*EXTRACT TO READ*.
-----

I come from electrical hardware engineering and found computer programming very interesting but also felt that having to worry about placing semicolons and such exactly right to get the damn compiler stop complaining a pretty frustrating exercise.
When I saw LabVIEW for the first time it was like: Wow it’s like a schematic design but instead of describing hardware it describes what the computer should do. It made total sense.
interestingly some years later the circle got closed when LabVIEW also learned to program FPGA. 😀
As to just using Notepad for programming, at least use Notepad++. 😋
And I definitely wouldn’t call Visual Studio a small installation either. They can match the LabVIEW installation easily and still not support realtime, or FPGA programming. Other compiler IDEs aren’t that much better.
Sure if you stay on Linux you can perfectly program with just vi and gcc installed, but convenient is something
else. 😀
02-18-2020 10:12 AM
@rolfk wrote:
And I definitely wouldn’t call Visual Studio a small installation either. They can match the LabVIEW installation easily and still not support realtime, or FPGA programming. Other compiler IDEs aren’t that much better.
Sure if you stay on Linux you can perfectly program with just vi and gcc installed, but convenient is something
else. 😀
It's hard to compare apples to apples here but at the other end of the spectrum you can pretty quickly install Visual Studio Code and an extension for your language and be able to read your code with syntax highlighting.
02-18-2020 11:26 AM
I’m not saying that there isn’t (a lot of) room to improve the LabVIEW installation experience. 😀
And the replacement of MSI technology with nipm feels a lot like fighting the devil with the belzebub. Just as slow and complicated with less functionality and more quirks!

-----

*GIVEN ENTRIES*.
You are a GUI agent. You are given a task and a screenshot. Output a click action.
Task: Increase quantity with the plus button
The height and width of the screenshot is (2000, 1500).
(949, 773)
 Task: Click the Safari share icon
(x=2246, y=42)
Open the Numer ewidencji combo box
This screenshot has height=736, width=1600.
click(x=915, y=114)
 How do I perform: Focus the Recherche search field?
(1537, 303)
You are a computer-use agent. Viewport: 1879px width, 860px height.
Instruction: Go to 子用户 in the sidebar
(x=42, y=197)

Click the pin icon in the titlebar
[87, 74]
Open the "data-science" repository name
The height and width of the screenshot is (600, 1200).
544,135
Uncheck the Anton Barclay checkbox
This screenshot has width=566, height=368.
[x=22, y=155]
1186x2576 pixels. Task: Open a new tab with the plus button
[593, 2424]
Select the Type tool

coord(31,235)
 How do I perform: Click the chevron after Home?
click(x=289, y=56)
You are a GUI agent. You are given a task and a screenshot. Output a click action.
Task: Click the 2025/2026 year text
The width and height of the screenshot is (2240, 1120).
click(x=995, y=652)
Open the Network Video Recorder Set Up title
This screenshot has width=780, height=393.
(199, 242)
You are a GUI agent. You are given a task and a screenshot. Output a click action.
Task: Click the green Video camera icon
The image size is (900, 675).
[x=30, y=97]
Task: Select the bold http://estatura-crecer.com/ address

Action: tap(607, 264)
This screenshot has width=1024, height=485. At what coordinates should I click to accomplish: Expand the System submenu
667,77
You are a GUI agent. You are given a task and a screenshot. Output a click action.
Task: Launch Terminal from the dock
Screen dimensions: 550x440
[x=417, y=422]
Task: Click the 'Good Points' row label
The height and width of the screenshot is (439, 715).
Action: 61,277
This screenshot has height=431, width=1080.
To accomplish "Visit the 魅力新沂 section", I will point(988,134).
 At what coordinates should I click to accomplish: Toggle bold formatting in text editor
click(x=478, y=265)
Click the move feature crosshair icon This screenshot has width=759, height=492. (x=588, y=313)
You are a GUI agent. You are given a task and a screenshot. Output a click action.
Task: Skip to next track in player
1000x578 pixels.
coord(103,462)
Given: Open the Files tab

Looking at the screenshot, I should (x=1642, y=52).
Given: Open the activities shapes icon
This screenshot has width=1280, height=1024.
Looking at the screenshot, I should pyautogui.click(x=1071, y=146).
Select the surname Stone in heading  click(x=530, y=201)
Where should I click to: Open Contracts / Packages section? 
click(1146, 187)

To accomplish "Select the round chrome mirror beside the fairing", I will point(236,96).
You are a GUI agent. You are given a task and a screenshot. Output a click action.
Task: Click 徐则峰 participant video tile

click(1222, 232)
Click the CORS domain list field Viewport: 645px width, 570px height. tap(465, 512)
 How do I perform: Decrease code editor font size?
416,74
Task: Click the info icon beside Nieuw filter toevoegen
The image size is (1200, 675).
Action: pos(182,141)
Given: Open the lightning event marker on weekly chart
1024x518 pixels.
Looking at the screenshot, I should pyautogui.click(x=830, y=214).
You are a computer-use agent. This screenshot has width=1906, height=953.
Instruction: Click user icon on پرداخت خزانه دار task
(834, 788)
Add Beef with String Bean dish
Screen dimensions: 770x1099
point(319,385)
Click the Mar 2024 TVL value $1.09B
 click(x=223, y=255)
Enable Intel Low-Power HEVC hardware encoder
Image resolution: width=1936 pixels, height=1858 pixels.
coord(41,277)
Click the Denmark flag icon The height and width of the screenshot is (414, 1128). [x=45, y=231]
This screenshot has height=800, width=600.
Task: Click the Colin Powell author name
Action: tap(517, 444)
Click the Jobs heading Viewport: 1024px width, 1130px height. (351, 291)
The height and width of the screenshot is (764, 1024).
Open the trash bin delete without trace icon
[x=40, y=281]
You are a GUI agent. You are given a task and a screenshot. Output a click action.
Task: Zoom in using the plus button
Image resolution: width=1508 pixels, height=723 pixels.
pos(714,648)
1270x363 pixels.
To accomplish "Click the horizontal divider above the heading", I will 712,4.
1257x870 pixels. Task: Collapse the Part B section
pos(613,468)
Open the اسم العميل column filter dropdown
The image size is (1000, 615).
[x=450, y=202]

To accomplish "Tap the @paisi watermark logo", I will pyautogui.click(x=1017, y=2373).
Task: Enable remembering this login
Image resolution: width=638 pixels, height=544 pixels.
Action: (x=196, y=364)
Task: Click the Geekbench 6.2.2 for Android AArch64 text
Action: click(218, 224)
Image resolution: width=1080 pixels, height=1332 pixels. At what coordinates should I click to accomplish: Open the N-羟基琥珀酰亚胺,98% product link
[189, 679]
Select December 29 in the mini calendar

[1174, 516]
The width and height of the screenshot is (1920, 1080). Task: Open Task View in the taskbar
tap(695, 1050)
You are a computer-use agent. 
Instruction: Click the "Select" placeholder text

-----

*GOAL 1*.
From the LabVIEW discussion, write out the passage that begins at the words "When I saw LabVIEW" and stops after "made total sense.".
*GOAL 2*.
Answer these questions from the LabVIEW discussion.
(a) What field does the first writer come from?
(b) What program does that writer say to use, at the least, in place of plain Notepad?
(c) What replaced MSI technology?

*CORRECT RESPONSE 1*.
When I saw LabVIEW for the first time it was like: Wow it’s like a schematic design but instead of describing hardware it describes what the computer should do. It made total sense.

*CORRECT RESPONSE 2*.
(a) Electrical hardware engineering.
(b) Notepad++.
(c) nipm.